- Lodore, Virginia Location within the Commonwealth of Virginia Lodore, Virginia Lodore, Virginia (the United States)
- Coordinates: 37°26′22″N 78°01′21″W﻿ / ﻿37.43944°N 78.02250°W
- Country: United States
- State: Virginia
- County: Amelia
- Elevation: 364 ft (111 m)
- Time zone: UTC−5 (Eastern (EST))
- • Summer (DST): UTC−4 (EDT)
- ZIP code: 23002
- Area code: 804
- FIPS code: 51/46520
- GNIS feature ID: 1477496

= Lodore, Virginia =

Unincorporated community in Virginia, United States

Lodore is a rural unincorporated community in northern Amelia County just south of the Appomattox River in the U.S. state of Virginia. It is located along SR 616 (S. Genito Road) at its intersection with the northern terminus of SR 636 (N. Lodore Road).

==History==
===Post office===
The community was listed as a post village called Houston before the name was changed to Lodore about 1845. On Civil War–era maps, however, "Lodore" was used only as a reference to the home of one of the landowners along Genito Road; an intersection just under a mile away was noted as Giles Crossroads or Giles Chapel, after William Branch Giles, U.S. senator and governor of Virginia, whose former home is a short distance northeast. The Lodore post office remained in operation until at least the turn of the 20th century, but was among the thousands of small "fourth class" facilities that were closed in the early 1900s after the advent of rural free delivery. The Lodore area is now served by the post office several miles south at the county seat, Amelia Court House, ZIP code 23002.

===Civil War===
The immediate vicinity of Lodore appears to have been spared significant action during most of the Civil War, although several skirmishes and bloody engagements were fought only a few miles to the south and west during the final days of the war in early April 1865, as General Robert E. Lee and his army continued their westward retreat and Federal troops pursued. A Confederate wagon train carrying desperately needed supplies from Richmond, forced to bypass the Lodore area because wet weather had rendered the Genito bridge over the Appomattox River uncrossable, was destroyed by Union troops near Paineville, southwest of Lodore, on April 5.

===Tornadoes===
Amelia County is located in a small Central Virginia tornado alley and has had numerous tornado touchdowns. No tornado fatalities have been reported at Lodore, but an EF1 destroyed a carport and damaged an outbuilding northeast of the community on January 12, 2018.

==Historic structures==
Several structures near Lodore are listed on the National Register of Historic Places, including:
- The Wigwam, historic residence of William Branch Giles, 24th governor of Virginia, approximately 4 miles northeast.
- Haw Branch plantation house, approximately 2 miles south by straight-line distance.
- Grub Hill Church, approximately 4 miles southeast.
- Egglestetton plantation house, approximately 4 miles southeast.

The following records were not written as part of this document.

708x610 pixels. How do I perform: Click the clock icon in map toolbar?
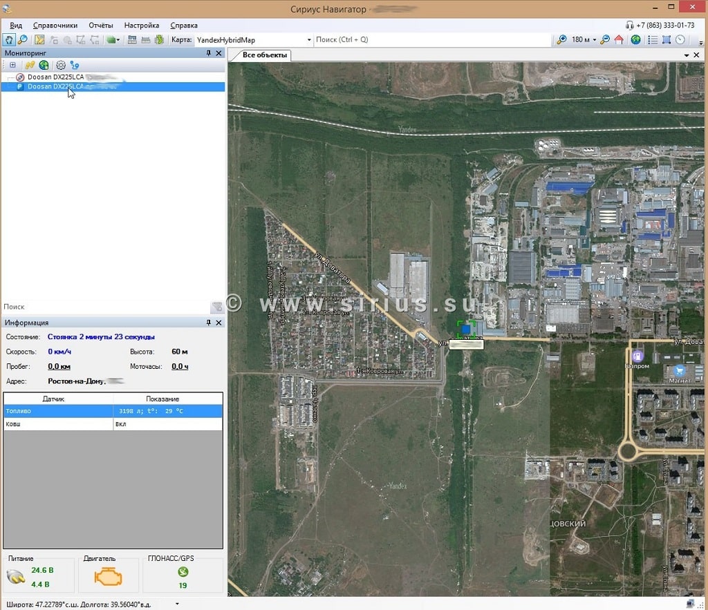click(x=680, y=40)
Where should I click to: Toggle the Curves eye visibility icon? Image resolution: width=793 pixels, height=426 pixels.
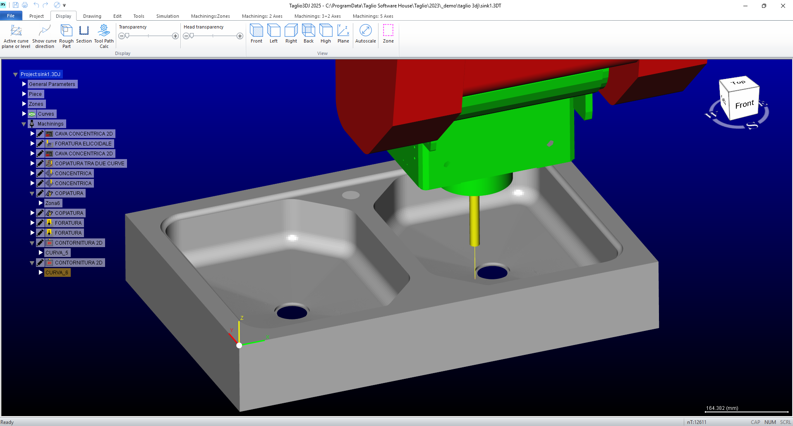[32, 114]
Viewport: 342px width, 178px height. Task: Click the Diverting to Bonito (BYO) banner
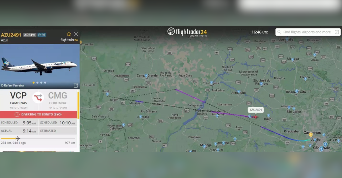point(38,114)
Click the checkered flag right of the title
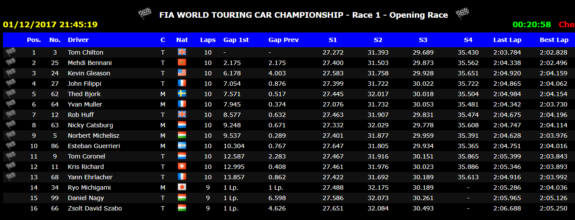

Other historic churches at Lodore include Flower Hill Baptist, an African American congregation whose building stands on S. Genito Road just east of N. Lodore Road.

==Notable residents==
- William S. Archer (1789 – 1855), United States senator from Virginia, born and buried at "The Lodge" (or "Red Lodge") off present-day SR 609 (Royalton Road) northeast of Lodore
- William Branch Giles (1762 – 1830), U.S. senator and governor of Virginia

==Businesses==
Oakmulgee Dairy Farm, 4 miles northeast of Lodore atop a hill on SR 637 (Giles Road) above the remnants of the former community of Giles Mill, is the oldest of several working dairy farms in Amelia County, having been in operation since 1898.